Car l’auteur du livre que l’on tient entre les mains a fait un choix radical, celui de renoncer à l’activité dont il tirait rémunération pour se consacrer pleinement à l’écriture, le contraignant à réduire ses dépenses au strict minimum, jusqu’à se priver de l’essentiel. Et à chercher du travail, c’est-à-dire un boulot alimentaire afin de tenter de construire un fragile équilibre lui permettant d’exercer son métier d’écrivain.
Sans fard ni pathos, avec au contraire l’élégance de discrètes notes d’ironie, Franck Courtès raconte son quotidien avec précision et dévoile la manière dont il s’est enfoncé dans une pauvreté assumée à défaut d’être choisie. Il nous livre ainsi un tableau cru de la condition d’artiste. Celui-ci n’est pas neuf : d’autres avant lui se sont livrés à ce cruel exercice, la littérature en compte plus d’un exemple. Sous la plume de l’auteur, on perçoit à quel point l’art reste dans notre société un objet s’appréciant, comme n’importe quel autre, à l’aune de sa seule valeur marchande ; quant à celui qui crée, il ne semble pouvoir prétendre à un statut social qu’à la seule condition d’en tirer un revenu.

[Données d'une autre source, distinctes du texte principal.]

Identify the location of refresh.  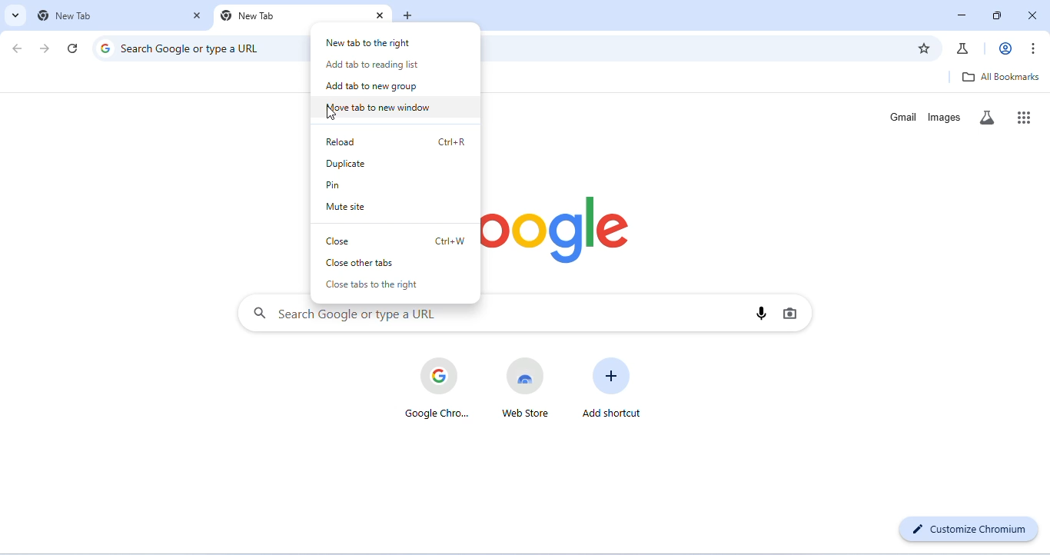
(72, 49).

Mais ce qui accroît encore la portée de ce récit, c’est qu’il se double d’un témoignage implacable du degré de déshumanisation auquel nous sommes rendus. Car ce n’est pas seulement sa fonction d’écrivain qui est foulée au pied, mais son appartenance même au corps social qui lui est déniée. En proposant ses services par le biais de plateformes d’ubérisation, il se réduit à une simple paire de bras sans compétence identifiée, pouvant effectuer n’importe quelle tâche dans n’importe quelles conditions, il se rend transparent aux yeux de ceux qui le louent et perd jusqu’à son nom, n’étant plus désigné que par son seul prénom.
Quant à la valeur des tâches qu’il est amené à effectuer, elle est annihilée par la forme de surenchère inversée qu’encouragent ces plateformes, le moins-disant raflant la mise. Ni le temps passé, ni les compétences, ni la qualité de la prestation n’entrant en jeu, il ne saurait plus être question de travail, avec toute l’organisation et la réglementation que cela suppose, mais bien de simples transactions commerciales.
Le livre de Franck Courtès est saisissant. On ne peut qu’être indigné par l’obscénité de la situation qu’il relate et qui dépasse de loin le cadre de la condition de l’artiste. C’est bien le dévoiement de la société dans son ensemble qu’il pointe du doigt, une société qui sape ses fondements. Ce qui devrait tous nous alarmer.